For farmers, algae can deliver a nutritional source of feed for livestock – storable and non-contaminating, resistant to decomposition, portable and economic. In its hydrolysed form it can be used to strengthen immunity as an alternative to antibiotics. Secondly, it is a solution for tackling excess food and farm waste – and working together these two factors combine into a formula for a sustainable circular farm economy.
Dr Alla Silkina, an algal biotechnologist working on the project, said: “The ALG-AD project has allowed us to test and develop innovate technology at an industrially relevant scale at three sites across Europe; at Langage AD in the UK, Innolab in Belgium and Cooperl in France. Despite differences in location, quality of digestate, operating procedures and design, all three facilities are successfully growing microalgae. We are now looking to deploy the technology more widely.”

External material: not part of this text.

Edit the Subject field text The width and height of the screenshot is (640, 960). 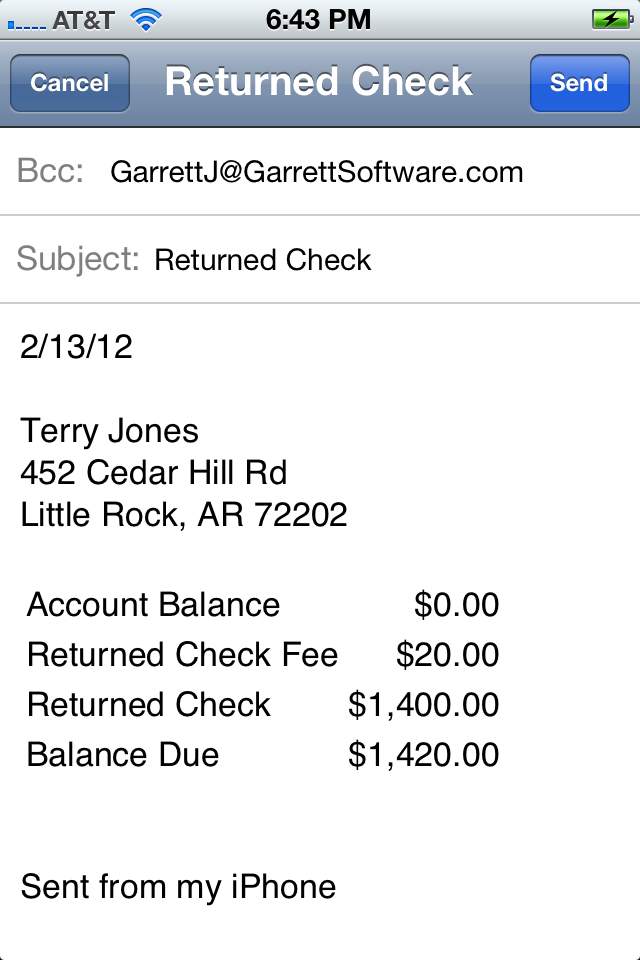pos(263,260)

The aim is for the new approach to be adopted by sites initially across Northwest Europe, which is a densely populated and intensely agricultural area, and thus contributes disproportionately to food and farm waste produced in the EU each year. This will not only reduce the pollution risk from nitrates spread on land, but will also provide a locally cultivated, sustainable alternative to soya. The team is also developing decision support tools and best practice guides to help others develop and adopt the new technology.
Professor Carole Llewellyn, said: “Microalgae have a remarkable capacity to use what we don’t want, namely excess nutrients and CO2, and produce what we do want, namely sustainable products. They provide a very attractive solution to many of the societal challenges we face in terms of nutrient pollution and in terms of the increasing need to live more sustainably.”